Ao pé de uma velha alfarrobeira, com mais de dois séculos, Fernando Pessoa mostra o seu trabalho mais recente: o percurso ecobotânico Manuel Gomes Guerreiro, um jardim in situ para dar a conhecer a história do barrocal algarvio, contada através das plantas. Ao completar 80 anos, um dos arquitetos paisagistas mais influentes da sua geração — herdeiro do legado de Gonçalo Ribeiro Telles — continua a trabalhar e a publicar. Intervir na Paisagem é o título do último livro. O seu legado, que se estende do Algarve ao Gerês, passando pela Madeira, levou a que a Universidade do Algarve (UAlg) lhe prestasse recentemente homenagem. Além de tudo o mais, é também um professor muito especial.
Esta sua nova obra, um ecomuseu situado entre o barrocal e a serra do Caldeirão, vai mostrar como se cruzam as “paisagens culturais” com o património natural. “As alfarrobeiras, tal como os loureiros, são espécies — relíquias que ficaram do tempo em que o Mediterrâneo era tropical e subtropical”, diz o arquiteto, evocando a aridez do deserto do Norte de África, cada vez mais próxima.
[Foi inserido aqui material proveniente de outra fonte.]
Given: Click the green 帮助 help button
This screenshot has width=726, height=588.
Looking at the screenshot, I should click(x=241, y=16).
À entrada do terreno onde vai nascer o jardim, faz uma pausa, puxa pelo cachimbo. “É o meu vício”, confessa. A árvore, de pé rugoso, está debruçada sobre a montanha, como se fosse uma sentinela a indicar o percurso ecobotânico que ali vai nascer.
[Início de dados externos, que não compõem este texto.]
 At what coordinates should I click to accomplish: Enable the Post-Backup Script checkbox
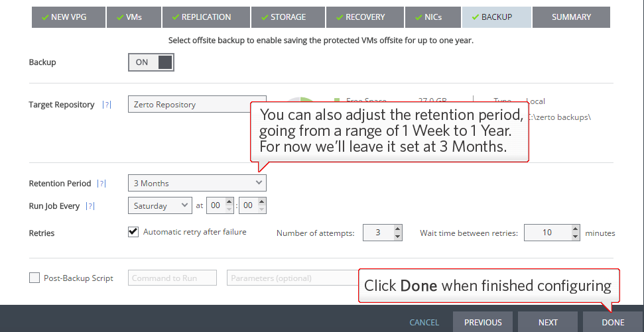(34, 278)
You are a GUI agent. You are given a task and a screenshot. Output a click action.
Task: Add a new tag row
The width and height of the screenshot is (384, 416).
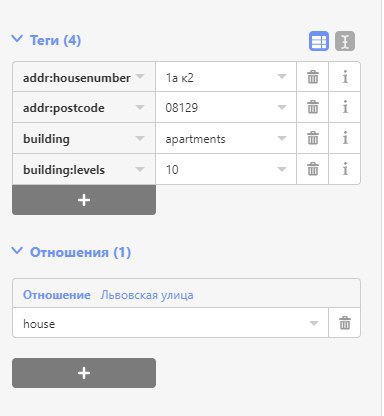coord(84,200)
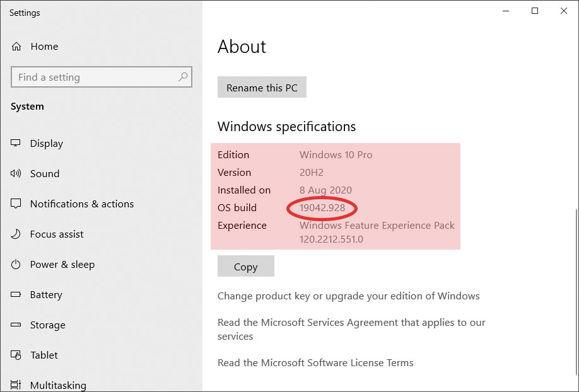579x392 pixels.
Task: Click the Home icon in sidebar
Action: (16, 47)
O projeto que assina, em co-autoria com João Marum, junta inovação (tecnologia 3D, concebida na Universidade do Algarve) com a arte mais tradicional de moldar a paisagem. Assim, o visitante, ao deambular pela montanha, fica, com a ajuda do telemóvel, a conhecer a história das plantas mais emblemáticas do barrocal. O botânico Rosa Pinto registou e identificou mais de 1700 espécies nesta zona do Algarve, sobretudo no vale da Fonte Benémola. “A flora do Algarve merece um lugar para ser estudada”, diz, evocando o papel destacado que teve Manuel Gomes Guerreiro, natural de Querença, enquanto cientista e defensor da floresta mediterrânica. A obra, com custo estimado em cerca de 200 mil euros, foi financiada pelo programa operacional do Algarve Cresc2020 e os trabalhos arrancam no primeiro trimestre do próximo ano.
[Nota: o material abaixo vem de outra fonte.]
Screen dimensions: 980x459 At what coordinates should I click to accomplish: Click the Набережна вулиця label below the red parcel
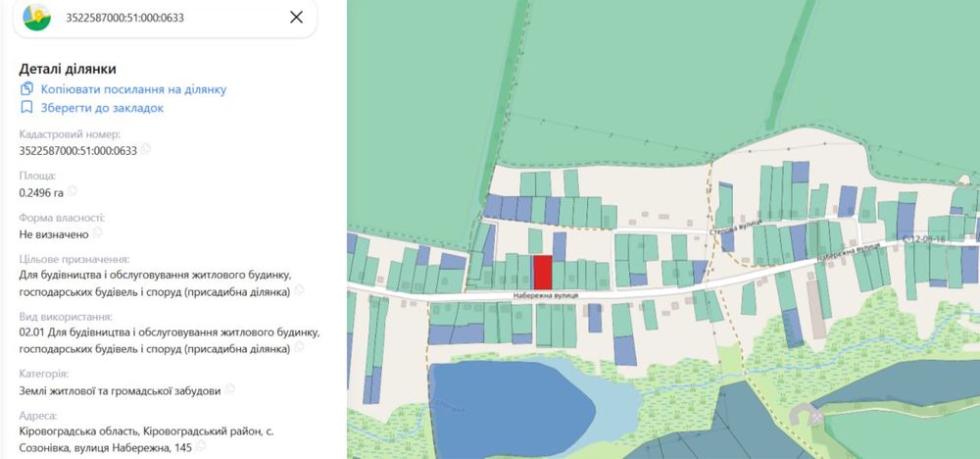[546, 296]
O fundador e antigo presidente do Serviço Nacional de Parques e Reservas, atual Instituto da Conservação da Natureza e Florestas, concebeu um jardim aproveitando plantas autóctones, o que lhe permite quase não precisar de rega. “A seca não está a ser levada a sério”, lamenta, insurgindo-se contra a “palmeirite aguda” e as grandes áreas de relvados que existem de norte a sul do país. “Espalhou-se a ideia de que uma paisagem turística exótica, sempre verde, e com muitas palmeiras, teria muitos mais atrativos para quem visita a região.”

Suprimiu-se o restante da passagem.